Following are several tips to consider when developing and using financial budgets.

Paint a full picture. To get a comprehensive overview of your company's finances, three types of financial budgets should be prepared sequentially: income statement, balance sheet and cash flow. First develop your income statement, which will forecast revenue, expenses and net income. You will need the estimated net income to prepare a pro forma (estimated) balance sheet. Last, but not least, the cash-flow budget will show all anticipated cash disbursements in the period you expect to pay them. To accurately project cash flow, you will need both income-statement and balance-sheet numbers.
Get help. Preparing financial budgets seems so daunting that many business owners avoid the process altogether.

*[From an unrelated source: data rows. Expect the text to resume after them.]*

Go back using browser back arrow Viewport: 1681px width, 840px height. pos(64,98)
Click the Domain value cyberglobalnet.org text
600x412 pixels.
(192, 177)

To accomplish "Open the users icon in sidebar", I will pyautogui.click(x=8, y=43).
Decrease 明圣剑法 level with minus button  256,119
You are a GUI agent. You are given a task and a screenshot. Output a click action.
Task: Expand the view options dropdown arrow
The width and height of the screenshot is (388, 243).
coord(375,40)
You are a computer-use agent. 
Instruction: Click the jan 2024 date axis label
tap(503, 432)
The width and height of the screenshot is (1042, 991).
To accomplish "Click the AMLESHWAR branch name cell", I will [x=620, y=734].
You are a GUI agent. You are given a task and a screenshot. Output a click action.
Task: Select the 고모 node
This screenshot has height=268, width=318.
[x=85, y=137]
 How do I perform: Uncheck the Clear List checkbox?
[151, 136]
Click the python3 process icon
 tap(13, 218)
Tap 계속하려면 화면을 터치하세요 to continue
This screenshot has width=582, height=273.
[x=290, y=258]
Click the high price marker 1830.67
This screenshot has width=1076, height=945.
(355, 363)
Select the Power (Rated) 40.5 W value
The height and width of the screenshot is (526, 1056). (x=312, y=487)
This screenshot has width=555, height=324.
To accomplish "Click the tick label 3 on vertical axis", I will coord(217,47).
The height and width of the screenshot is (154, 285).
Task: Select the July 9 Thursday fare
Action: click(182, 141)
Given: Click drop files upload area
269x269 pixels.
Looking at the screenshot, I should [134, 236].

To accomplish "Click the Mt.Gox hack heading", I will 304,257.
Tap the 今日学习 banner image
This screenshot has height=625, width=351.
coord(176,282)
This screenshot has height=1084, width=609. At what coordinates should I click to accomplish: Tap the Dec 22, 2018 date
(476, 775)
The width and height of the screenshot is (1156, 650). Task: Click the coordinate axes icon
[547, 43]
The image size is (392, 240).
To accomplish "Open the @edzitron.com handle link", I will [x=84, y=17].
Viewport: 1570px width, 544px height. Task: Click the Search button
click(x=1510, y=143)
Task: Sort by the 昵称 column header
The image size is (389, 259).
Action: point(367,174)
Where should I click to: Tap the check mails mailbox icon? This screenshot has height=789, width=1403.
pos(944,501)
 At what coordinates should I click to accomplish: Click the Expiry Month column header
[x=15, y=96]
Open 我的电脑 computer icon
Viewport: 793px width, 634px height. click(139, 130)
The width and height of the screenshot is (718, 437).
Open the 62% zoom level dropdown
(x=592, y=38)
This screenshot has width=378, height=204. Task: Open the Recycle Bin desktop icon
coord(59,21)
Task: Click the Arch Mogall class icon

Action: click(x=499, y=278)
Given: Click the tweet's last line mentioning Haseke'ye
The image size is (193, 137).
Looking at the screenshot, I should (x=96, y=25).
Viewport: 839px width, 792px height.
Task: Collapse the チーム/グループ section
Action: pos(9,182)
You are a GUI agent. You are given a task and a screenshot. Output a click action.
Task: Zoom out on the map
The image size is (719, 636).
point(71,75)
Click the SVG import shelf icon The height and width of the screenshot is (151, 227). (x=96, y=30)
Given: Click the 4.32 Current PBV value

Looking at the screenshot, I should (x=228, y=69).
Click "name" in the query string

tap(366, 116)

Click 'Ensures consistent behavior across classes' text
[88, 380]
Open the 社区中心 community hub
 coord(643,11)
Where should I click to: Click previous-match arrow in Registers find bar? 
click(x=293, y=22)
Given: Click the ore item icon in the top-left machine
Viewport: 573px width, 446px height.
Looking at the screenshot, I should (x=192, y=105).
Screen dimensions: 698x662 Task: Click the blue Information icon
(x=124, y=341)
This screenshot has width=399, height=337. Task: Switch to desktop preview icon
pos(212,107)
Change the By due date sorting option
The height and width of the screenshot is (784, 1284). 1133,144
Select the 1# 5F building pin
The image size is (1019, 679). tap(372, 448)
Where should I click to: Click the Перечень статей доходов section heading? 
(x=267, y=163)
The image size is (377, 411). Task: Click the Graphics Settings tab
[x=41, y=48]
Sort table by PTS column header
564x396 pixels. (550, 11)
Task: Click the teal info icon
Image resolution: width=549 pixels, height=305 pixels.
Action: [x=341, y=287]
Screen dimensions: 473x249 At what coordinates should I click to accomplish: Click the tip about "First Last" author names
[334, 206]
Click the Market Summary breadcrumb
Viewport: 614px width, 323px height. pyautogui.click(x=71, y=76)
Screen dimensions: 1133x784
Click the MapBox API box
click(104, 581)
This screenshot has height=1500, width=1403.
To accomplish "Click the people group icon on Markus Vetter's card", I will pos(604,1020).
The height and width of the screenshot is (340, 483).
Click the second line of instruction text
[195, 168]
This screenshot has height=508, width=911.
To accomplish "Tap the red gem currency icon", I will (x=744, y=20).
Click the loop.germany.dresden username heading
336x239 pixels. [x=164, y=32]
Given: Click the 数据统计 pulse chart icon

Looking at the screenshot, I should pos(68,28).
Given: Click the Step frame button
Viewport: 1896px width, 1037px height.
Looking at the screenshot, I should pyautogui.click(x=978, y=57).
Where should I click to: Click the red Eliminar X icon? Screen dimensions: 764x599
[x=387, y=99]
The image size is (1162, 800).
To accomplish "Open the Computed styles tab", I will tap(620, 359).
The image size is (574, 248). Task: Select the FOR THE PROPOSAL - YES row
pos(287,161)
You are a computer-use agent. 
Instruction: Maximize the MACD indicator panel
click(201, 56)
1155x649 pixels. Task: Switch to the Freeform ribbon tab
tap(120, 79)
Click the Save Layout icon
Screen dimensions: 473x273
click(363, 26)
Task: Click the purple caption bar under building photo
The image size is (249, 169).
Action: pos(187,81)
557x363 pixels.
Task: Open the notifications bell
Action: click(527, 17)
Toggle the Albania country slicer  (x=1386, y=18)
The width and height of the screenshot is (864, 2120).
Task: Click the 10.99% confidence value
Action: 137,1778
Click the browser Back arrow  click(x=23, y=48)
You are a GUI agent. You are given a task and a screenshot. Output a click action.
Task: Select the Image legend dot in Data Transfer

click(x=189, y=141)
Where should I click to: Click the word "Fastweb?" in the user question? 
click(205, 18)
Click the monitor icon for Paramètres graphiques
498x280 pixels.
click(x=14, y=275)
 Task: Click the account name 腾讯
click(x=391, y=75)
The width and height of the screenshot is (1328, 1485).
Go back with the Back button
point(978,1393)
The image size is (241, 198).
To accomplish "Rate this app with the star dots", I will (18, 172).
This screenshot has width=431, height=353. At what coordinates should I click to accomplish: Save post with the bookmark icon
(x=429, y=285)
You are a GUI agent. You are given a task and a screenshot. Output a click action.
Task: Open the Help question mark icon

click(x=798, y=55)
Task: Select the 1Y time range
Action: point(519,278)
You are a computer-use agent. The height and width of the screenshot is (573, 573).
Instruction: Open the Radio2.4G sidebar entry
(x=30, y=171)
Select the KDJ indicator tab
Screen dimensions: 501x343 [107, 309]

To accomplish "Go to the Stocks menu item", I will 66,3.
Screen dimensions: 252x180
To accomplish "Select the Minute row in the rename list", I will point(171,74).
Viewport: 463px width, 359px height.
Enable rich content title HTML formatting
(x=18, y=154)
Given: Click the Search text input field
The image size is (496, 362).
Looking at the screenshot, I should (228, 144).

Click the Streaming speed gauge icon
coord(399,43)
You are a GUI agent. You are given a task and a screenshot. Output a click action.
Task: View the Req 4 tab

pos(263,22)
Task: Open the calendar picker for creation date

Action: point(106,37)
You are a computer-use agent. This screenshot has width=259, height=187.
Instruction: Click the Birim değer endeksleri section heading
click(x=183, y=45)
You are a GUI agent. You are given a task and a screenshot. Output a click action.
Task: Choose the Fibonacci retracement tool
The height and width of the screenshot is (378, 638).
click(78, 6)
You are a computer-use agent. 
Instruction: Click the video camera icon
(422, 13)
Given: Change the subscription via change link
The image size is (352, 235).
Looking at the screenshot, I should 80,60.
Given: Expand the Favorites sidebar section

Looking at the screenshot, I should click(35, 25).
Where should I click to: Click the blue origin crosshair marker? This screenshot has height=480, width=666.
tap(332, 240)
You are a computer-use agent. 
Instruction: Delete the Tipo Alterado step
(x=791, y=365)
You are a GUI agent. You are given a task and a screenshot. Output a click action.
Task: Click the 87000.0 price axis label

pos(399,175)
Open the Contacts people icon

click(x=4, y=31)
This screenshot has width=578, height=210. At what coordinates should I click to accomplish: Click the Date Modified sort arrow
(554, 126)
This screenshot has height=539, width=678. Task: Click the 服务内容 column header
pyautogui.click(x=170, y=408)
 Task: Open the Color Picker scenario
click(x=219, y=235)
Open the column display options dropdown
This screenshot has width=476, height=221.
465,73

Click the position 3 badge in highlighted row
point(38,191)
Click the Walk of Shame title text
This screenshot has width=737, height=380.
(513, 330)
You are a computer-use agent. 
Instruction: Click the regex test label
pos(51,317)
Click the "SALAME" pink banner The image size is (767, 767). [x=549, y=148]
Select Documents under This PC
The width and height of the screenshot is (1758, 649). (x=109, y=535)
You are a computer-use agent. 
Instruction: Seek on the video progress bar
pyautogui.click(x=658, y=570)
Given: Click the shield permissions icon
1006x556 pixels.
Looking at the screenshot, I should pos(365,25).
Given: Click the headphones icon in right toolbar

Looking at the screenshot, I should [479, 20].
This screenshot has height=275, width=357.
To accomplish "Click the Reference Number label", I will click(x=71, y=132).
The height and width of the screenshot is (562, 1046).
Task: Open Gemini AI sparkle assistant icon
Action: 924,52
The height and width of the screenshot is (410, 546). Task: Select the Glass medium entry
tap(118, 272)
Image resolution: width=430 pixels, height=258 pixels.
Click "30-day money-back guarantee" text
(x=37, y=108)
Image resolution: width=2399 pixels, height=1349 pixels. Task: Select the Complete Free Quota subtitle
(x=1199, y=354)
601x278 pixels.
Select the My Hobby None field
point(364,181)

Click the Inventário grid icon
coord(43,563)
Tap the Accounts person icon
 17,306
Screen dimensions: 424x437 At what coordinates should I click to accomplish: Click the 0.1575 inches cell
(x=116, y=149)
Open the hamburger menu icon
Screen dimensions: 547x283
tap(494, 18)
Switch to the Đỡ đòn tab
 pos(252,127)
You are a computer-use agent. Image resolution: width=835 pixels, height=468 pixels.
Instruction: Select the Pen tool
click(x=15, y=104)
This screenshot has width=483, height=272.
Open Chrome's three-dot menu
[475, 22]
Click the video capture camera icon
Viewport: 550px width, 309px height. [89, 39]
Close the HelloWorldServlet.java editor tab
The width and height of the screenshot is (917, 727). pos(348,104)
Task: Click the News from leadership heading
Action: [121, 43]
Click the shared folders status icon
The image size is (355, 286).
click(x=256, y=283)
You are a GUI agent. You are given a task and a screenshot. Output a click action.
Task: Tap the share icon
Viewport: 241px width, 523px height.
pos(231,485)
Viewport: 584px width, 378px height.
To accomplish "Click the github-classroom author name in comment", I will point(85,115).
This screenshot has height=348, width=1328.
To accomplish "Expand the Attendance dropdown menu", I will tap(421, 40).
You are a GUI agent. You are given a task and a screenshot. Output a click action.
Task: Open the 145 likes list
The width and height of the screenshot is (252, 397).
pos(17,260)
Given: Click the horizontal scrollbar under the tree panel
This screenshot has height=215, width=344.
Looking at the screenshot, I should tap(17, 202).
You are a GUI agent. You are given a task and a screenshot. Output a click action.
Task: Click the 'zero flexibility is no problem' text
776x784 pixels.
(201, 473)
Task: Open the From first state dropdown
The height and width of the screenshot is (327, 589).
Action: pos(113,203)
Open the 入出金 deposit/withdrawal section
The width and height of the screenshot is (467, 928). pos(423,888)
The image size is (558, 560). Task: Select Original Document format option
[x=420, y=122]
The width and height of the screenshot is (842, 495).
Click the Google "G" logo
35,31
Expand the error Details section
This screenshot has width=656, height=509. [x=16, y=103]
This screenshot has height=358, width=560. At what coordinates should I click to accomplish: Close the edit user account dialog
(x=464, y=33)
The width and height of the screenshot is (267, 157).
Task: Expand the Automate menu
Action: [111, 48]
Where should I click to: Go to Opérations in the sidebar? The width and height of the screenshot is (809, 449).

However, planning is the antidote for chronic cash crunches and shortsighted decision-making. Bookkeeping software helps makes the process faster, easier and more accurate. Most software includes a budgeting function and automatically generates all the necessary reports. And once initial budgets are set up, updates and refinements are relatively easy. Whatever method you use to develop your budget, it is advisable to get assistance from an accountant. Even if you're comfortable with preparing and evaluating financial reports, a CPA's objective review of your assumptions and projections can be invaluable.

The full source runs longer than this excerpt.